The failure of the recent campaign is perhaps the best example of the chairman's ineptitude. Armed with his own experience selling beer mugs and Harvard pennants to Yardlings, and having access to the entry captains used in the successful PBH blood drive, the Council's minister of hope failed miserably in his task. In some areas of the College, the drive ground to a complete halt, less than half of the potential donors being contacted.
Those men who were reached were presented with a rather unappealing list of recommended charities to which to give. Having already given roughly $2100 to the World University Service during the Hungarian relief drive, many students were faced with a choice between WUS, PBH, the Salzburg Seminar, the American Field Service, and the Red Feather campaign. Without previous publicity about the aims of these various organizations, most donors were reluctant to give and seldom had any alternative charities in mind. As a result of lack of information on the recipients advocated by the Council, students felt little or no interest in the drive.

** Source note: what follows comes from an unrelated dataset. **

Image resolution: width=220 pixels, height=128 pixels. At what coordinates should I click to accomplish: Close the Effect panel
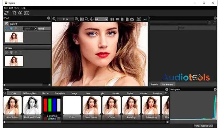[49, 18]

The Charities themselves were dubious choices. Except for PBH, which will probably receive its money, none of the groups had any particular meaning to Harvard students. Having already done our bit for WUS, it seems unnecessary to contribute to it again, particularly when Radio Free Europe or CARE are far better known and perhaps more worthwhile.
While considering the advisability of revising the list of recommended groups, to the possibility of relinquishing its fund-raising campaign to PBH, which could utilize its blood solicitors to collect funds. PBH, in a drive which involved a great deal of paper work and sustained volunteer effort, has shown itself to be a competent agent for such work.

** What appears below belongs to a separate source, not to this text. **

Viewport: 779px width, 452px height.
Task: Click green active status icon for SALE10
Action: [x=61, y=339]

If the Council does retain direction of the Combined Charities Drive, it should, profiting from this year's example, exercise far more caution in the selection of a chairman. The Council has generally shown itself lacking in backbone, but its retreat before the threat of resignation by this year's leader was ignominious. To avoid such unfortunate, if not degrading incidents, in the future, the Council should screen its potential agents with care, and exercise a firm control over his activities once he has been appointed. It is now too late to remedy the failure of the 1957 campaign, but there is no reason to accept the chairman's plaintive excuse that student contributions have dropped steadily since the end of World War II. Such claims should be carefully examined, and solutions for the problems that have been raised should be found. Council action, if undertaken as a sincere attempt to find cures, can succeed.